With even richer nations struggling with the coronavirus outbreak, the World Health Organization (WHO) voiced fresh warnings that the impact of COVID-19 could be harshest in poorer regions of the world like Africa.
Since COVID-19 was first identified in China seven months ago it has killed more than 600,000 people worldwide and battered global economies and now there is growing alarm over fresh outbreaks of the disease.
Until recently, Africa had remained relatively unscathed by the pandemic compared to other parts of the world but the situation has become increasingly worrying, particularly in South Africa, where the death toll passed the 5,000 mark and the number of infections reached 350,000 over the weekend. The true number of cases among Africa’s 1.3 billion people is unknown, however, as its 54 countries face a serious shortage of testing materials for the virus.

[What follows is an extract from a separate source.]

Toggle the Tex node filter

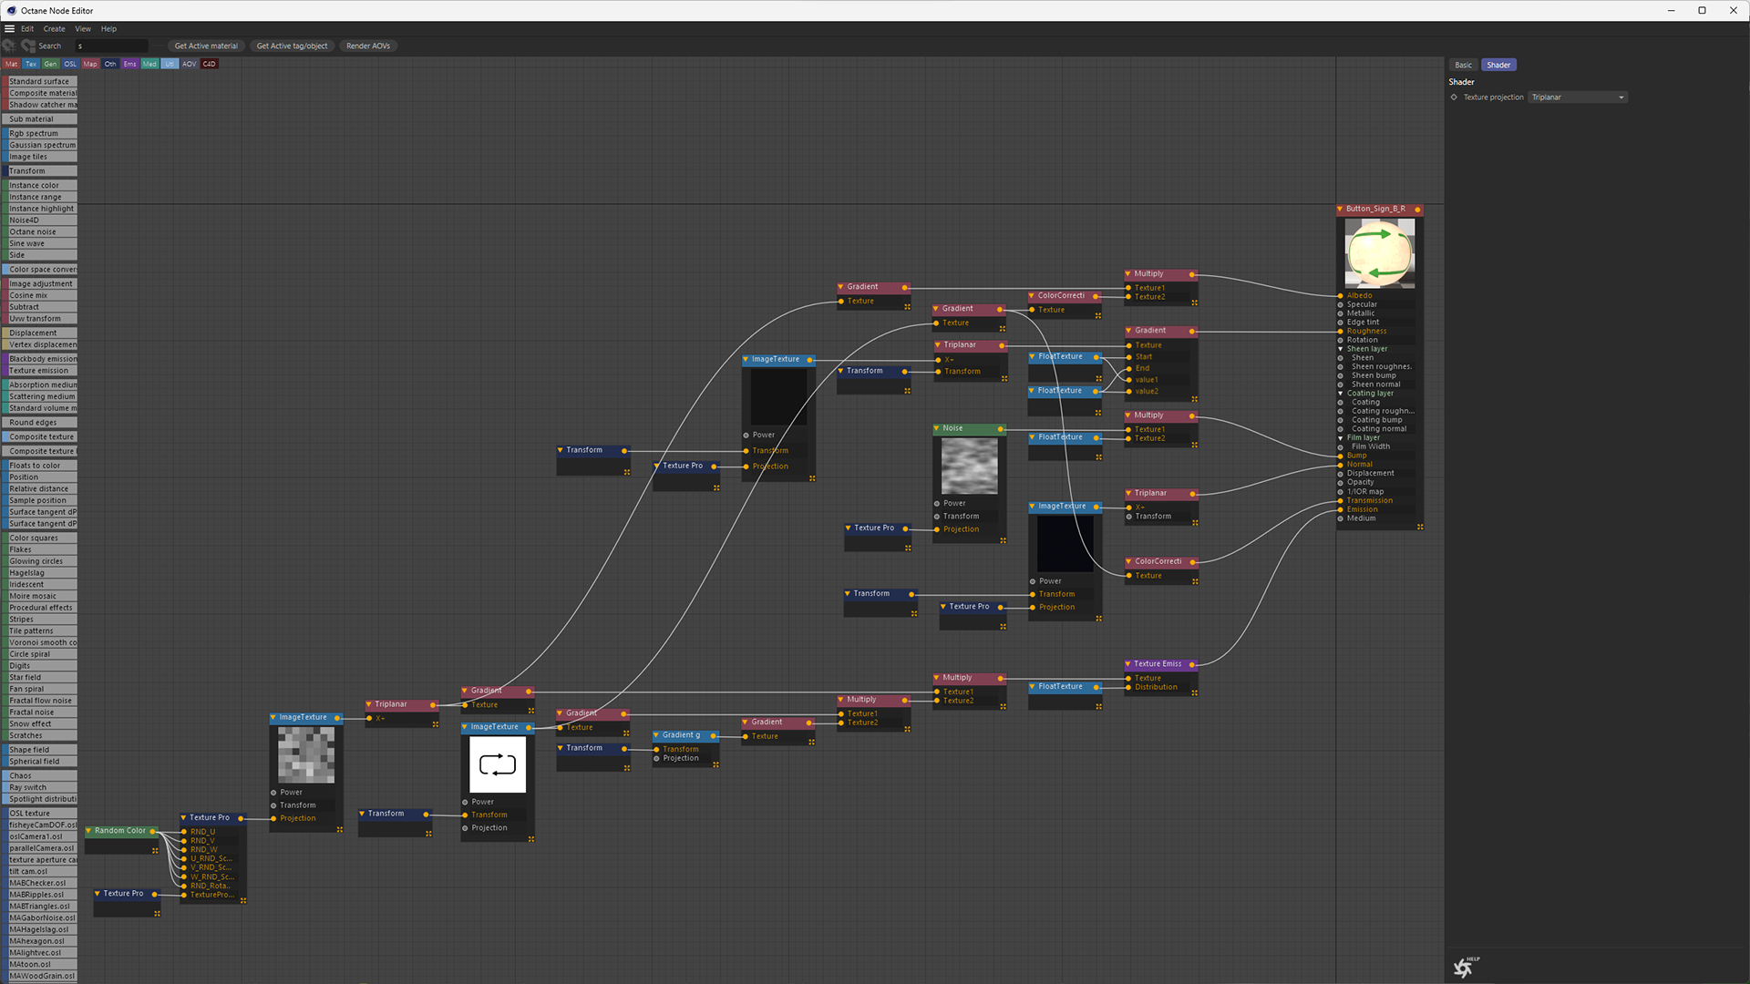pos(31,64)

"I am very concerned right now that we are beginning to see an acceleration of disease in Africa, and we need to take that very seriously," WHO emergency operations chief Mike Ryan told a press briefing from Geneva. "Many of those countries exist in the midst of fragility and conflict."
South Africa's outbreak accounts for 61% of the continent's pandemic burden, which could be a "precursor" for the region, the WHO has warned.
Ryan pointed out that South Africa's outbreak began earlier than those in a number of other of the continent's countries. It first spread in wealthier areas but then moved to poorer and more rural areas, he said. While the nation's numbers were by far the largest, they had "only" increased by 30% in the past week, he said.
By comparison, numbers in Kenya increased by 31%, in Madagascar by 50%, in Zambia by 57% and in Namibia by 69%, he pointed out. "I think what we are starting to see is a continued acceleration of transmission in a number of countries," he said. "This isn't just a wake-up call for South Africa ... We need to take what is happening in Africa very, very seriously."
South Africa, where three of its ministers have so far contracted the virus, has the highest number of diagnosed infections in the continent and ranks fifth in the world after the United States, Brazil, India and Russia.
The government announced on Tuesday that two cabinet ministers have been hospitalized with COVID-19. Labor Minister Thulas Nxesi, 61, and Mineral Resources Minister Gwede Mantashe, 65, were separately admitted on Monday.
Cabinet spokesperson Phumla Williams said in a statement that they were hospitalized on the advice of their doctors for "better medical attention" and monitoring. They both tested positive for coronavirus around a week ago and had been in self-quarantine at home. The third is Defense Minister Nosiviwe Mapisa-Nqakula, who has recovered, the government announced Friday.
In other parts of the world, India last week became the third country after the U.S. and Brazil to hit 1 million cases but many experts say that with testing rates low, the true number could be much higher.
More than 28,000 people have died, with the western state of Maharashtra, home to Mumbai and its teeming slums, suffering the highest death toll followed by the national capital Delhi and Tamil Nadu in the south.
In the U.S., President Donald Trump, who for months refused to encourage mask-wearing as a way to combat the coronavirus, tweeted a picture of himself with his face covered and touted his patriotism. "We are United in our effort to defeat the Invisible China Virus, and many people say that it is Patriotic to wear a face mask when you can't socially distance," Trump wrote. "There is nobody more Patriotic than me, your favorite President!"
With close to 3.8 million cases and more than 140,000 deaths, U.S. authorities are struggling to contain the surge, and Trump has been criticized for his response to the crisis. The worst-hit country in the world has recorded 60,000 new cases a day for more than a week. Brazil, the country with the second-highest death toll, on Monday reached the grim milestone of 80,000 deaths.